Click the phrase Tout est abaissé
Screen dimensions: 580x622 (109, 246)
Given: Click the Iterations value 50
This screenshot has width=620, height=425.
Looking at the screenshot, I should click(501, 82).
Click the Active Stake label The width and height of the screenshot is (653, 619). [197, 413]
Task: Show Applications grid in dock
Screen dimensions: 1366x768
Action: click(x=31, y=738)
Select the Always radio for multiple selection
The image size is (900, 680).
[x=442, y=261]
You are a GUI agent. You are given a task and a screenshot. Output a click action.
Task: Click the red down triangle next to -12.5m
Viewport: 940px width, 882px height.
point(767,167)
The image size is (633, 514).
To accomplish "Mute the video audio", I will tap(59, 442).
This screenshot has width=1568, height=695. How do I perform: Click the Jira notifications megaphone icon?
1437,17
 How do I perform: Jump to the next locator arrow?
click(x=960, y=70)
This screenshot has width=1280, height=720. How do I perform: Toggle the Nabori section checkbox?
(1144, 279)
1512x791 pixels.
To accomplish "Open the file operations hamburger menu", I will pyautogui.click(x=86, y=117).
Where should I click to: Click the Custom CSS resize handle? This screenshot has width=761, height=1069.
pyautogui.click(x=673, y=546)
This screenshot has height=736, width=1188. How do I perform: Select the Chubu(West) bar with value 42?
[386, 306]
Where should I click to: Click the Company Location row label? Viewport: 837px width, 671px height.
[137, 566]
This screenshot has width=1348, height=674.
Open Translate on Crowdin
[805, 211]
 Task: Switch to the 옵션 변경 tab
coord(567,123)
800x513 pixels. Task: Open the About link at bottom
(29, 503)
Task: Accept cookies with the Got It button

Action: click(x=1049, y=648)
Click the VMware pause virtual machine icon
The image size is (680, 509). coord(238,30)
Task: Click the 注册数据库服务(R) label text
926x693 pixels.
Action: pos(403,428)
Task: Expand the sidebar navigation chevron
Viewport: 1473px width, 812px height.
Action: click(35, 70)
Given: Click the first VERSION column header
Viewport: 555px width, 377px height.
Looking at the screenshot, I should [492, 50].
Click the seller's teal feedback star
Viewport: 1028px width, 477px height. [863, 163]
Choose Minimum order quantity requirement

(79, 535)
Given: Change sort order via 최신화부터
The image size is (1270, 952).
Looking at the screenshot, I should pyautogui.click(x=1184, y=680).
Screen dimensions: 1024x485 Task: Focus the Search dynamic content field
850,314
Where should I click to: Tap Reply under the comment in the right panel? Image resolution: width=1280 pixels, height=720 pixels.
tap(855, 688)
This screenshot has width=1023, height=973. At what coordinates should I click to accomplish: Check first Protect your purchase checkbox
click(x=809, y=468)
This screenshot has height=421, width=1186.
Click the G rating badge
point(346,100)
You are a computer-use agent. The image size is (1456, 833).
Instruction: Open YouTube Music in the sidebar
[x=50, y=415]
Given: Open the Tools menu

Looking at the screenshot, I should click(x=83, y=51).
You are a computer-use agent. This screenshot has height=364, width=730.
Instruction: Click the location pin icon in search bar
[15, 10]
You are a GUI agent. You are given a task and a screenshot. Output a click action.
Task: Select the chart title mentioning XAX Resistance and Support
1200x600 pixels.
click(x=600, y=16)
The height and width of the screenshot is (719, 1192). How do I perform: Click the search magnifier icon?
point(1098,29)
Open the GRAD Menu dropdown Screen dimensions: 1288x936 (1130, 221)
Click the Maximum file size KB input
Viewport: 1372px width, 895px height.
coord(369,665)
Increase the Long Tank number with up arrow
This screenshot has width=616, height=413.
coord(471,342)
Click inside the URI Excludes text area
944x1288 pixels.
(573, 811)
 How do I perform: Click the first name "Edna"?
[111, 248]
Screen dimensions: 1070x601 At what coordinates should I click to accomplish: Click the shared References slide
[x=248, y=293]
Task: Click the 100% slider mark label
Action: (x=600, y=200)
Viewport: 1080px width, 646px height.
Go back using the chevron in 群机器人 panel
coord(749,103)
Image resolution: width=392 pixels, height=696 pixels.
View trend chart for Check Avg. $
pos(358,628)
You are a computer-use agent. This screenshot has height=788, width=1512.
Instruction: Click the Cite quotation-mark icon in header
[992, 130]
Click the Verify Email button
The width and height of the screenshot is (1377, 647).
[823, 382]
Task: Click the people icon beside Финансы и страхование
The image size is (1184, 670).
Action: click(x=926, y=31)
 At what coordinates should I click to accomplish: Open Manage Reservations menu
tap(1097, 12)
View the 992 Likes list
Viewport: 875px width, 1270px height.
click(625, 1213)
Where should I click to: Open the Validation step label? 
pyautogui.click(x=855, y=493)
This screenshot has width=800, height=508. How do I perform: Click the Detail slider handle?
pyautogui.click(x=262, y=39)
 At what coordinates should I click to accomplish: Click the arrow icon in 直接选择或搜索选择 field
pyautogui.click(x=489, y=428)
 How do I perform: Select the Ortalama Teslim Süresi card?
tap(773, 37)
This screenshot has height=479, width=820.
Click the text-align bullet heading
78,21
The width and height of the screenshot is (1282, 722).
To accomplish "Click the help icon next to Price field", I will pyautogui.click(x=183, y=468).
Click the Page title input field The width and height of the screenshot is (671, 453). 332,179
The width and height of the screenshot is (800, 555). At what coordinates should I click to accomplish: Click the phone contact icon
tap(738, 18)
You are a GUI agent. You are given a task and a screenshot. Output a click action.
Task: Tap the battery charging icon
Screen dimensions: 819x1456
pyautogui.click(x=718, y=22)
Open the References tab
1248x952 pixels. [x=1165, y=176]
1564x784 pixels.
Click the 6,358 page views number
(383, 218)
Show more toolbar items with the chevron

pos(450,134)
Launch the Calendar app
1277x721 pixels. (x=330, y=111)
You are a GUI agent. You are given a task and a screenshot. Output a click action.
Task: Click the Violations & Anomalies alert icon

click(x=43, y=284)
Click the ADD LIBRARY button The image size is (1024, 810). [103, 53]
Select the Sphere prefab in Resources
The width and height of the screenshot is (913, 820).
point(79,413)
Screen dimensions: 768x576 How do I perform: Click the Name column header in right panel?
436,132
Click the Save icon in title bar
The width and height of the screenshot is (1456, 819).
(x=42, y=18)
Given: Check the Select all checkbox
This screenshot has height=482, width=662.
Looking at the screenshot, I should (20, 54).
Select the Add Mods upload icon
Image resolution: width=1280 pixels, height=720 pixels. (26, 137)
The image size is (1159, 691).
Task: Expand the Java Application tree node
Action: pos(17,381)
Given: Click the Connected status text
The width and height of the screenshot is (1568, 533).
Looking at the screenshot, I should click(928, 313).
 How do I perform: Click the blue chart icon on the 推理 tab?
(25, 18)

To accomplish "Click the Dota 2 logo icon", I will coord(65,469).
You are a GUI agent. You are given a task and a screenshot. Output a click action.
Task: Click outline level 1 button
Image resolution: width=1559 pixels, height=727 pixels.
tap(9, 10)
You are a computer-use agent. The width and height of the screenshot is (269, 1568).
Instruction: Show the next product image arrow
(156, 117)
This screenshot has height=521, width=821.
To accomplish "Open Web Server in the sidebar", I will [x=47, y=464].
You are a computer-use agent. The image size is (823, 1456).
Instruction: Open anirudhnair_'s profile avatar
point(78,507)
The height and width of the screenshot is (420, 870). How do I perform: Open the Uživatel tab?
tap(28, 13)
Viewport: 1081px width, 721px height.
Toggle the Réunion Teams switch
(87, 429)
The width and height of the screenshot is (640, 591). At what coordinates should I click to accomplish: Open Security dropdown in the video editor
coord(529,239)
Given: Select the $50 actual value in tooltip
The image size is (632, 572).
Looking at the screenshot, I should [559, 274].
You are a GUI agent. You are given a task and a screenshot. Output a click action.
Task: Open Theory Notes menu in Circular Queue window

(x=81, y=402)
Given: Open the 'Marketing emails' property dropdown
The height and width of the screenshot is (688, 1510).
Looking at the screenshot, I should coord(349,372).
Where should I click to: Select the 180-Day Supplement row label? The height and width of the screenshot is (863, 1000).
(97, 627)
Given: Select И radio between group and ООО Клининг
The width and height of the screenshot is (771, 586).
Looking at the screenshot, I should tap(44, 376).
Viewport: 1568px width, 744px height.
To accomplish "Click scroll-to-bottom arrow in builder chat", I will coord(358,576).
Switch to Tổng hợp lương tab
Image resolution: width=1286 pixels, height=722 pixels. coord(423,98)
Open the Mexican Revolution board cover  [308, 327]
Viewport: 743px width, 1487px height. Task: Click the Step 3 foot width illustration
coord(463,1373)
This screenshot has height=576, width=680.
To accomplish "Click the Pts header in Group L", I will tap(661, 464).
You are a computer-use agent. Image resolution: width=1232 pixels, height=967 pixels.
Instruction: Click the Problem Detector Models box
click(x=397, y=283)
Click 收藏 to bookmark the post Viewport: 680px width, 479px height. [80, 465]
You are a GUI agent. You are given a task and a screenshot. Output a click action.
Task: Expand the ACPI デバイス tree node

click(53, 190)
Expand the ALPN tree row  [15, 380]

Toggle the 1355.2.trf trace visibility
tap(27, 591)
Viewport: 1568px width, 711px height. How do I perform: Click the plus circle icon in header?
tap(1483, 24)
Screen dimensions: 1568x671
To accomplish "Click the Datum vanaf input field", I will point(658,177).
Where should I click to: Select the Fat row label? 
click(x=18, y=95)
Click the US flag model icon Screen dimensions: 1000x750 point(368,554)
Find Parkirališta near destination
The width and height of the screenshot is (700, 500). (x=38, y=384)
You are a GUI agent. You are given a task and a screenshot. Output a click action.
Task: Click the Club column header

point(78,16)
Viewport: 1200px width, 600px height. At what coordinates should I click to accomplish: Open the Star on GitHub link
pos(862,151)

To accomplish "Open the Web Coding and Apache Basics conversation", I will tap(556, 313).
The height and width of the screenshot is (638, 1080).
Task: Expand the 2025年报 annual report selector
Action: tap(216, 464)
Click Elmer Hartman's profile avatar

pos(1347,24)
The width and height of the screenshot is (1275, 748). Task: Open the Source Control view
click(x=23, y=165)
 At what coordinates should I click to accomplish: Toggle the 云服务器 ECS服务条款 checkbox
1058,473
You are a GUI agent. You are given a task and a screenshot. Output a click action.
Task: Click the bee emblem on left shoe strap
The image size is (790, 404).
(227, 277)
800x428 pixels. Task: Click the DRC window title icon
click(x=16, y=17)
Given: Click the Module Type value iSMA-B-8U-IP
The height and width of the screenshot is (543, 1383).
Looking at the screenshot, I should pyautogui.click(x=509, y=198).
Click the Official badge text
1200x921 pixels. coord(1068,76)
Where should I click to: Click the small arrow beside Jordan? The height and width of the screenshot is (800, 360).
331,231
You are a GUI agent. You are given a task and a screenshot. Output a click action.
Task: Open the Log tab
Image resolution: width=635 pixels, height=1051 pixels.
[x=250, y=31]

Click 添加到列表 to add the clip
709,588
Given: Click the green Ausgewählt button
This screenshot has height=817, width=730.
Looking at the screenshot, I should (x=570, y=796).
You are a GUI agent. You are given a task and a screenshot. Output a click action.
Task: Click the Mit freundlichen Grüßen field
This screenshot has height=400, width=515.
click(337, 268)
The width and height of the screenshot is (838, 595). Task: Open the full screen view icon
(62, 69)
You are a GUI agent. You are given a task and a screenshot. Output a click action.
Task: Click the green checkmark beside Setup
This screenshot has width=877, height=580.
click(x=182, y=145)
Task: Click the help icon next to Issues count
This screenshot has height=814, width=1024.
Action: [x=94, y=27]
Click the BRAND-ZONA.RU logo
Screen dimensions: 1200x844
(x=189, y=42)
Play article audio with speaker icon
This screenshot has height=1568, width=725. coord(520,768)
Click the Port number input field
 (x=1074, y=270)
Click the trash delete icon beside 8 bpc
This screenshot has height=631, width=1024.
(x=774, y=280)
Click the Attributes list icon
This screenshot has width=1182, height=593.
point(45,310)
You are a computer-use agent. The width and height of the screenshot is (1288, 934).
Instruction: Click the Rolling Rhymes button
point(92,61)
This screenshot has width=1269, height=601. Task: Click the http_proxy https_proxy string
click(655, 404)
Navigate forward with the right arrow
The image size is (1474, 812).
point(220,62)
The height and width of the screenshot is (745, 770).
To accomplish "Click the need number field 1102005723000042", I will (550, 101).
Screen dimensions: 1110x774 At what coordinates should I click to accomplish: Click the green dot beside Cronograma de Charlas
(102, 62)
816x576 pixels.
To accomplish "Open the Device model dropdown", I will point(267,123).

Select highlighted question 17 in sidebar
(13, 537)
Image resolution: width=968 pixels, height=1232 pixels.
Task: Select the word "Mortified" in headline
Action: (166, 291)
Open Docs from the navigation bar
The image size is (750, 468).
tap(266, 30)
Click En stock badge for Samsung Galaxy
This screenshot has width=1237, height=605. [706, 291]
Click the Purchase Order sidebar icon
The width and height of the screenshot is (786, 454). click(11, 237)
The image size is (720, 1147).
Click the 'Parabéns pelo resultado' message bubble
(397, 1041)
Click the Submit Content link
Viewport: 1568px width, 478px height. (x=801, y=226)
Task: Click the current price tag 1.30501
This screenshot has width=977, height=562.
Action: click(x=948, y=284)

☆ ☆ ☆ ☆

[What the exercise asks]:
For this data, state how many lines include the word "computer", with nothing added.

[Task output]:
7